• [Exercise objective]
Leave out the pictures, and quote exactly the lines running from the one with "Select the System Settings breadcrumb" through the last line of the entries below.

• [Provided records]

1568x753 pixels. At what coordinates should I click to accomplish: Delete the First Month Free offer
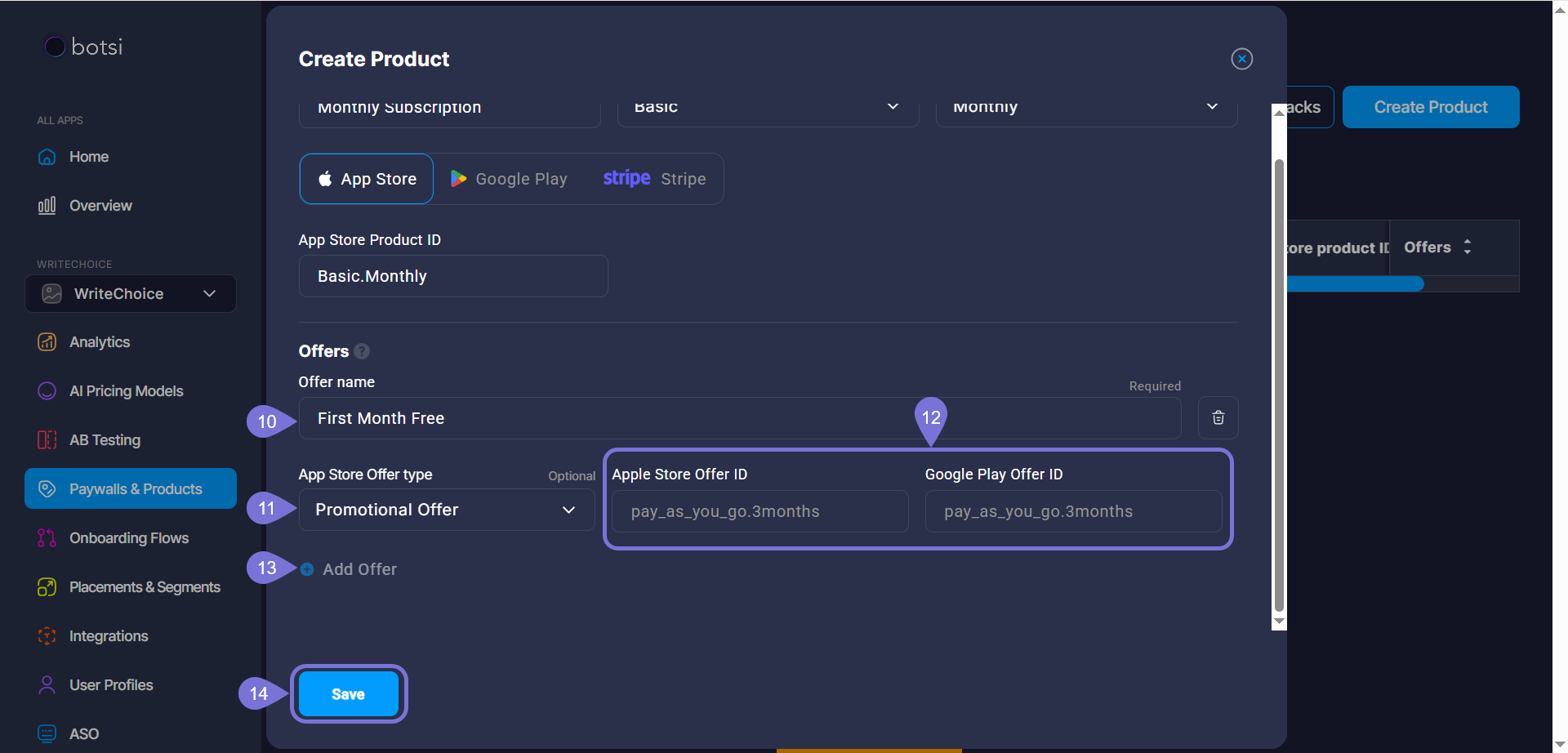[x=1218, y=418]
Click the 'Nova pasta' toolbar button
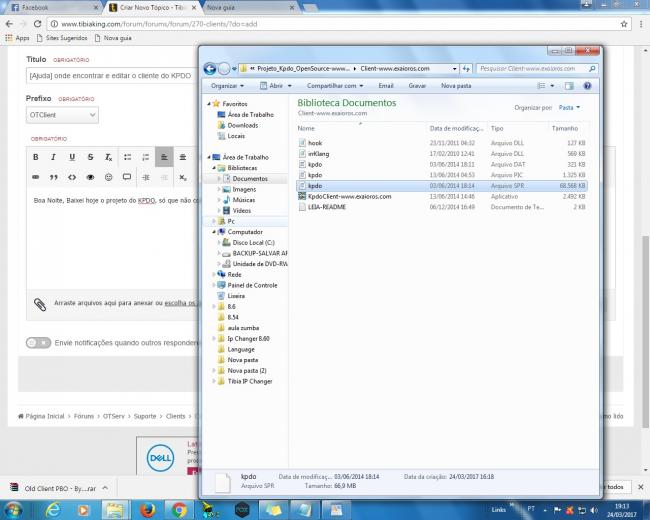Viewport: 650px width, 520px height. [456, 86]
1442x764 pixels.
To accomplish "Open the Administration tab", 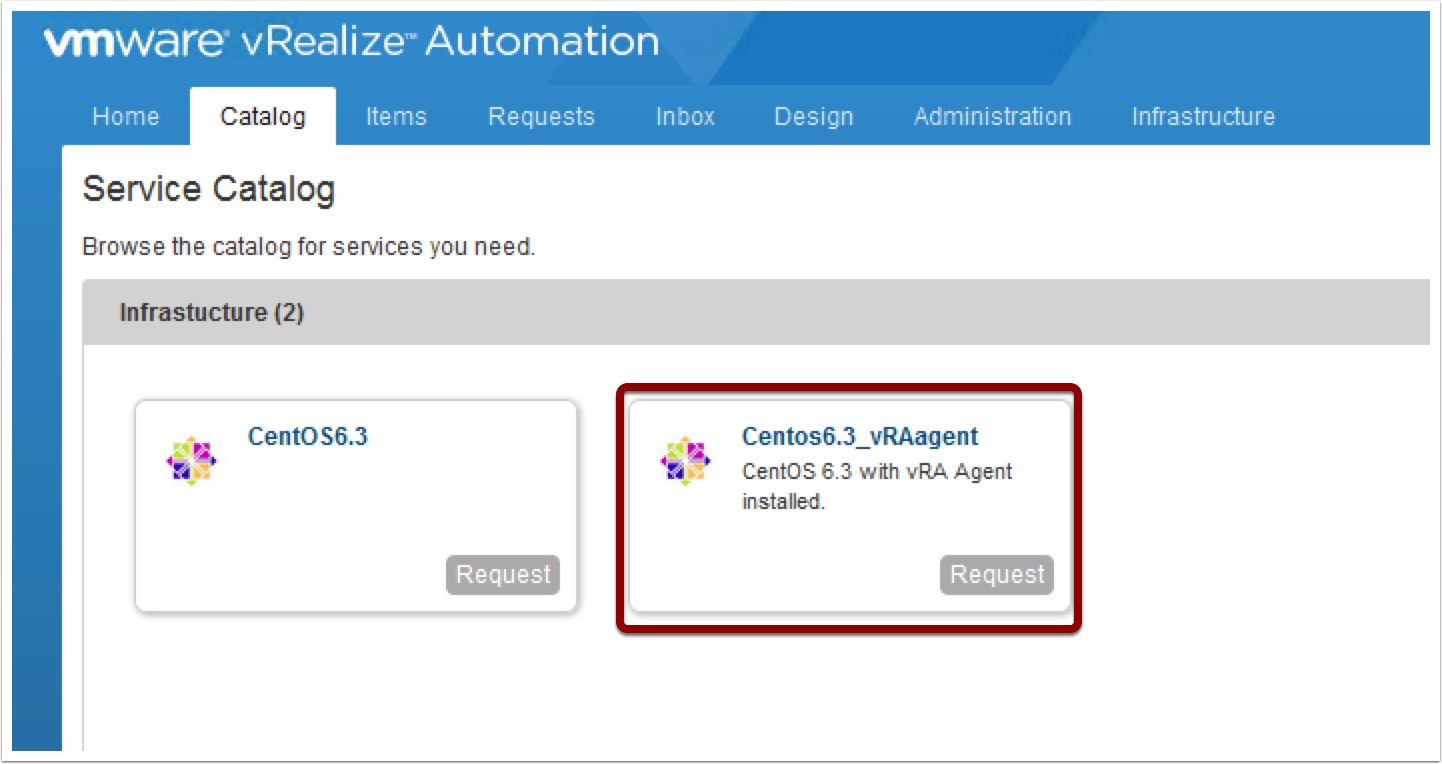I will 992,117.
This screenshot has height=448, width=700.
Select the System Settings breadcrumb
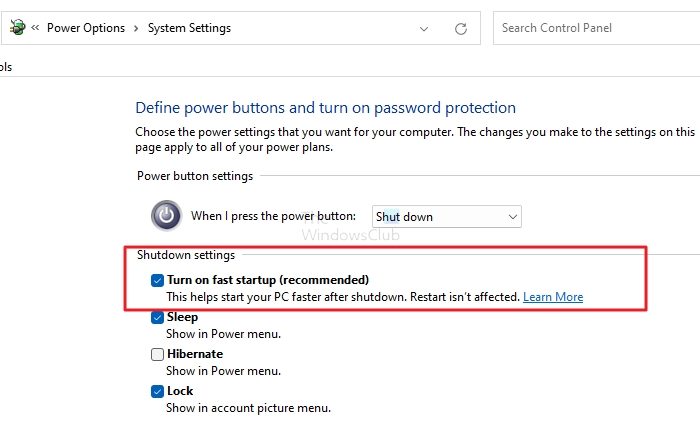(x=189, y=28)
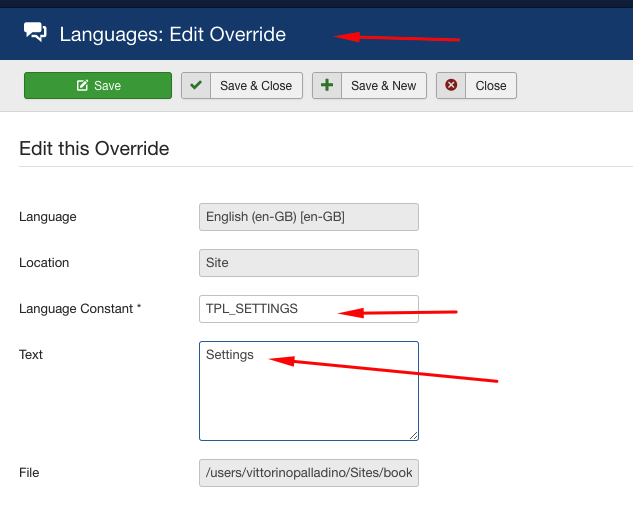633x532 pixels.
Task: Click the 'Location' field label
Action: tap(44, 263)
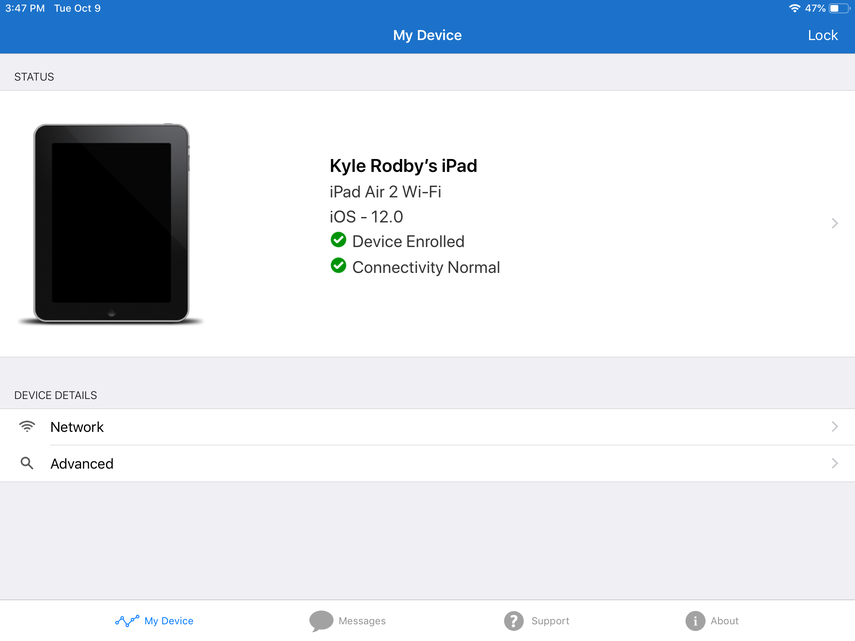Expand device status details chevron
Viewport: 855px width, 641px height.
point(835,224)
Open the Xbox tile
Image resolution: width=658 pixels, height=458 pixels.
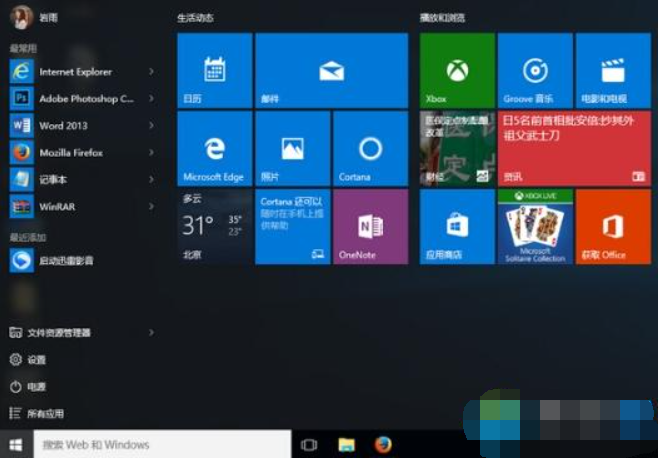(457, 70)
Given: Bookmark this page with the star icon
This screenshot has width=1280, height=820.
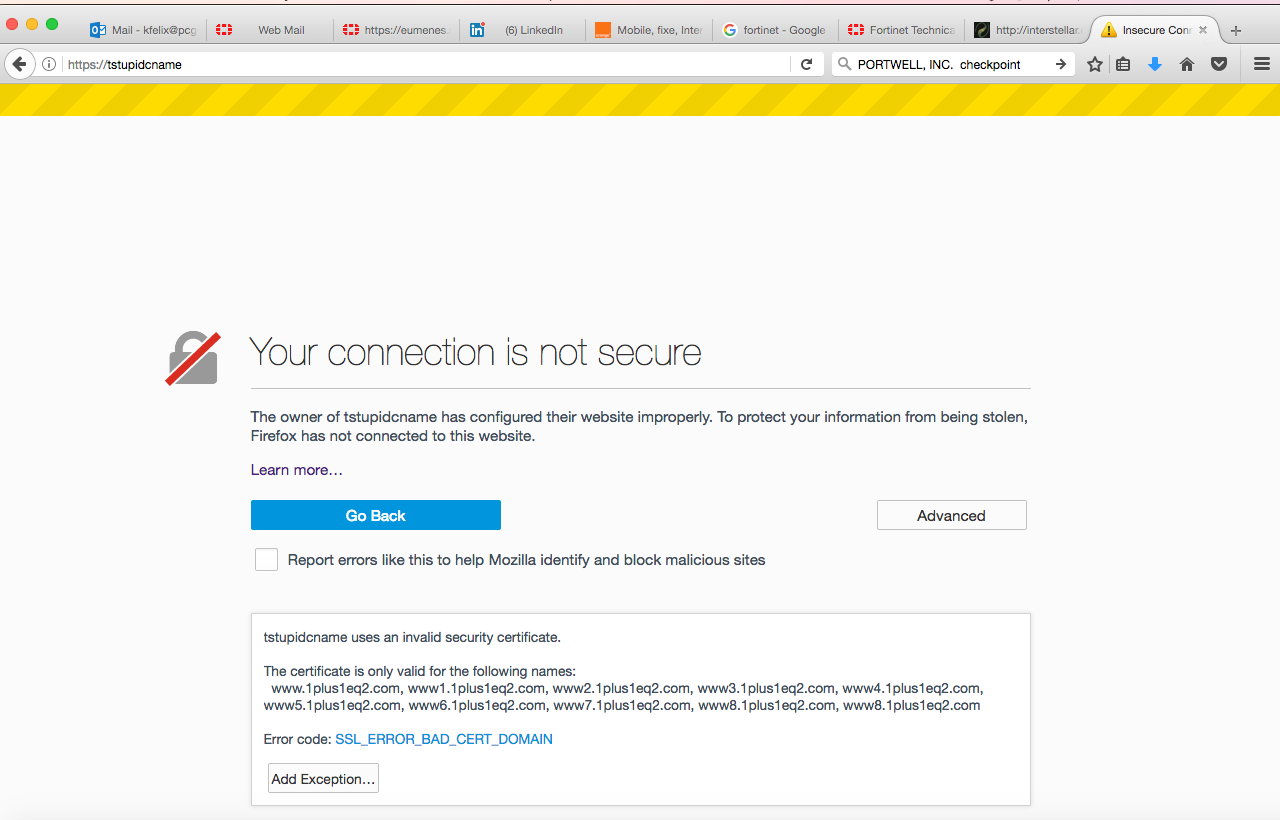Looking at the screenshot, I should click(1094, 63).
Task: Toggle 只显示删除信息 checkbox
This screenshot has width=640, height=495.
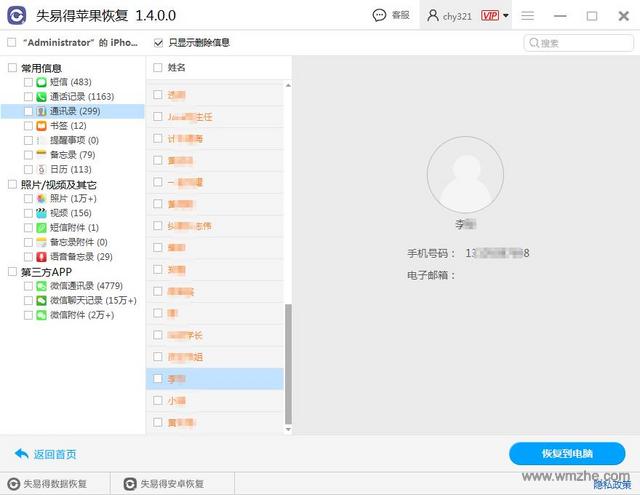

• [Written answer]
Select the System Settings breadcrumb
(x=189, y=28)
633x532 pixels.
Task: Click the 'Location' field label
Action: tap(44, 263)
Expand device status details chevron
Viewport: 855px width, 641px height.
point(835,224)
Open the Xbox tile
Image resolution: width=658 pixels, height=458 pixels.
(457, 70)
Given: Bookmark this page with the star icon
This screenshot has width=1280, height=820.
Looking at the screenshot, I should click(1094, 63).
Task: Toggle 只显示删除信息 checkbox
This screenshot has width=640, height=495.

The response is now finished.